Pulsed SILAC-based proteomic analysis unveils hypoxia- and serum starvation-induced de novo protein synthesis with PHD finger protein 14 (PHF14) as a hypoxia sensitive epigenetic regulator in cell cycle progression.

Hypoxia is an environmental cue that is associated with multiple tumorigenic processes such as immunosuppression, angiogenesis, cancer invasion, metastasis, drug resistance, and poor clinical outcomes. When facing hypoxic stress, cells initiate several adaptive responses such as cell cycle arrest to reduce excessive oxygen consumption and co-activation of oncogenic factors. In order to identify the critical novel proteins for hypoxia responses, we used pulsed-SILAC method to trace the active cellular translation events in A431 cells. Proteomic discovery data and biochemical assays showed that cancer cells selectively activate key glycolytic enzymes and novel ER-stress markers, while protein synthesis is severely suppressed.
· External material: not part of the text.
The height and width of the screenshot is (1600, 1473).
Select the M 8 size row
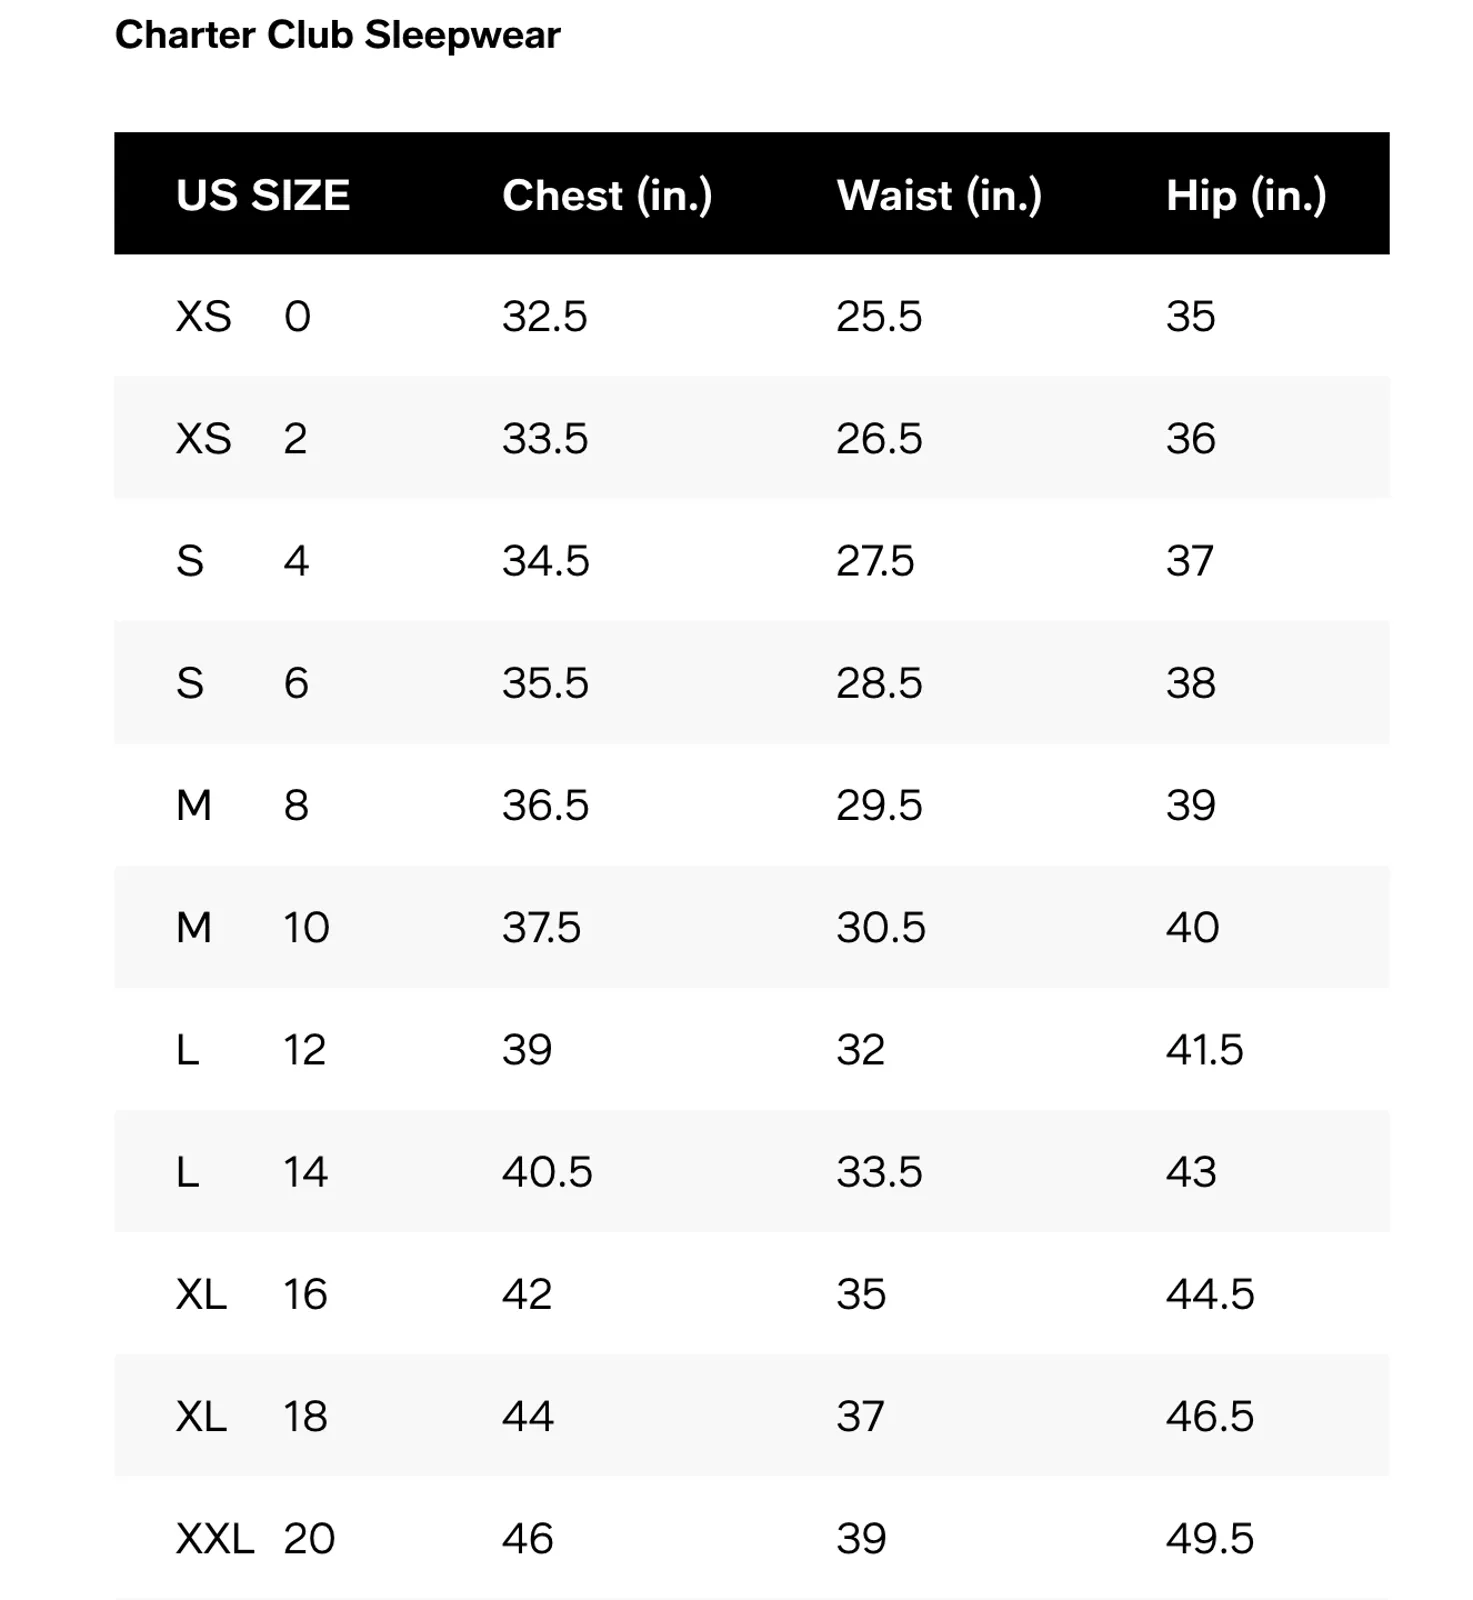point(752,805)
Interestingly, deprivation of oxygen affected the expression of various epigenetic regulators such as histone demethylases and NuRD (nucleosome remodeling and deacetylase) complex in A431 cells. In addition, we identified PHF14 (the plant homeodomain finger-14) as a novel hypoxia-sensitive epigenetic regulator that plays a key role in cell cycle progress and protein synthesis. Hypoxia-mediated inhibition of PHF14 was associated with increase of key cell cycle inhibitors, p14^ARF, p15^INK4b, and p16^INK4a, which are responsible for G1-S phase transition and decrease of AKT-mTOR-4E-BP1/pS6K signaling pathway, a master regulator of protein synthesis, in response to environmental cues. Analysis of TCGA colon cancer (n=461) and skin cancer (n=470) datasets revealed a positive correlation between PHF14 expression and protein translation initiation factors, eIF4E, eIF4B, and RPS6. Significance of PHF14 gene was further demonstrated by in vivo mouse xenograft model using PHF14 KD cell lines.